As a side note - finding studies to check was a nightmare. Some of this was hardly anyone's fault - the Kindle edition I was reading had not been chaptered correctly, making it impossible to jump to notes. Some of it, however. references were given as endnote numbers. The endnote numbers were allocated sparingly - one for every page or so. The number hence listed around half-a-dozen citations, all in short form. Once noting down the half-dozen citations, you have to go tot eh bibliography to connect them, find the studies (yay for working in a research library!) then try to remember the point Baron-Cohen was claiming they proved. Not transparent. Several points I couldn't find confirmation of, not surprising given the difficulty of the process.

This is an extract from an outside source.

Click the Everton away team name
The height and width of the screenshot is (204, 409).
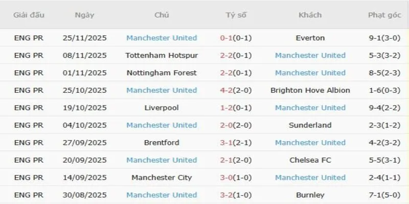pos(310,38)
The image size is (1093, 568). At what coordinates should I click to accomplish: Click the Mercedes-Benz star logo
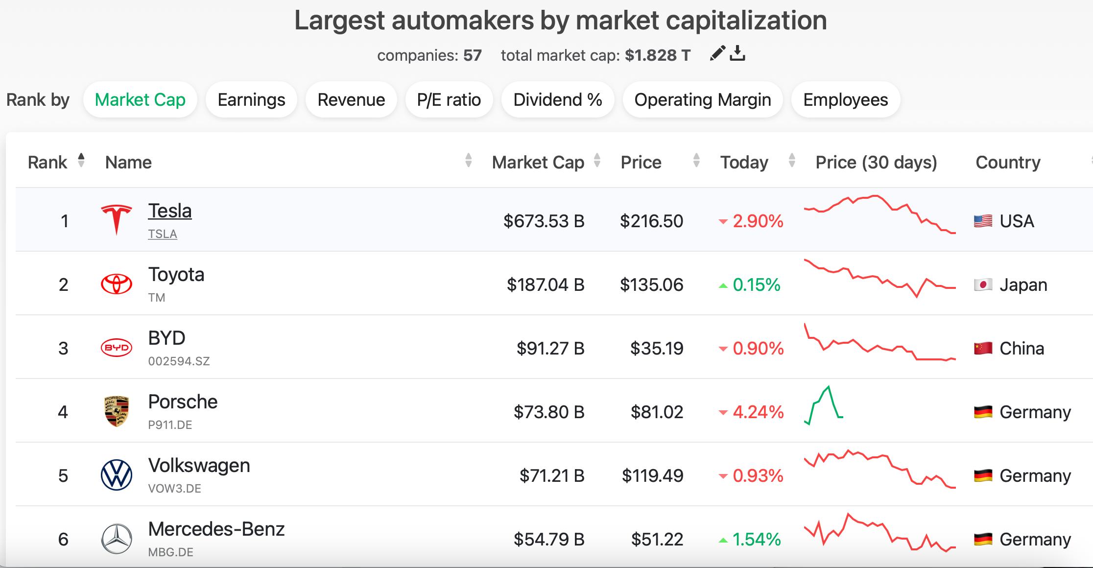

The material on autism - and I know this is what people are interested in - was substantially better than the rest. Baron-Cohen has worked with autistic people, and displayed a great deal of empathy and familiarity. I strongly suspect that his theories for gender have been developed from his work with autistic adults, and then imposed later, as the social awareness/systematising dynamic seems to fit much better. Having said that, his thesis - these were extreme male brains - didn't shed a great deal of insight, and he completely ignores the sensory and other aspects of the disorder. (I could have lived, as well, without Baron-Cohen's deduction that a female equivalent to autism - where women can't do basic logic, but are wonderfully empathetic must exist, but we haven't noticed because such women must be so good at getting others to do everything for them!).
I think I'm running out of puff! The book isn't completely without value. Some of his material on neurology is less terrible (yes, I'm scratching here) and his discussion about intersex individuals similarly. Both of these are better recorded elsewhere though.
Finally then, what was simply most offensive is Baron-Cohen's complete obfuscation of the social situation and role of gender difference. Towards the end of the book, he lists the occupations each gendered brain is best suited for, citing, those with "female brains" "make the most wonderful counsellors, primary-school teachers, nurses, therapists, social workers, mediators, group facilitators or personnel staff". Those with "male brains" in contrast "make the most wonderful scientists, engineers, mechanics, technicians, musicians, architects, electricians, plumbers, taxonomists, catalogists, bankers, programmers or lawyers". Don't worry, ladies, he adds a caveat that female-brains could apply for the PR aspects of these jobs! Yet a page later, he adds, "Society at present is likely to be biased towards accepting the extreme female brain and stigmatises the extreme male brain". Because all those primary school teachers and nurses I know are so much more valued than engineers and lawyers.
This is a really important topic, and this book mostly stands as to why you need to take claims that we "now understand" gender behaviour as mostly rubbish. Books like this just show that this research is still driven by a need to explain away aspects of society that make us uncomfortable, not to explore real differences. That was my key take home, anyway.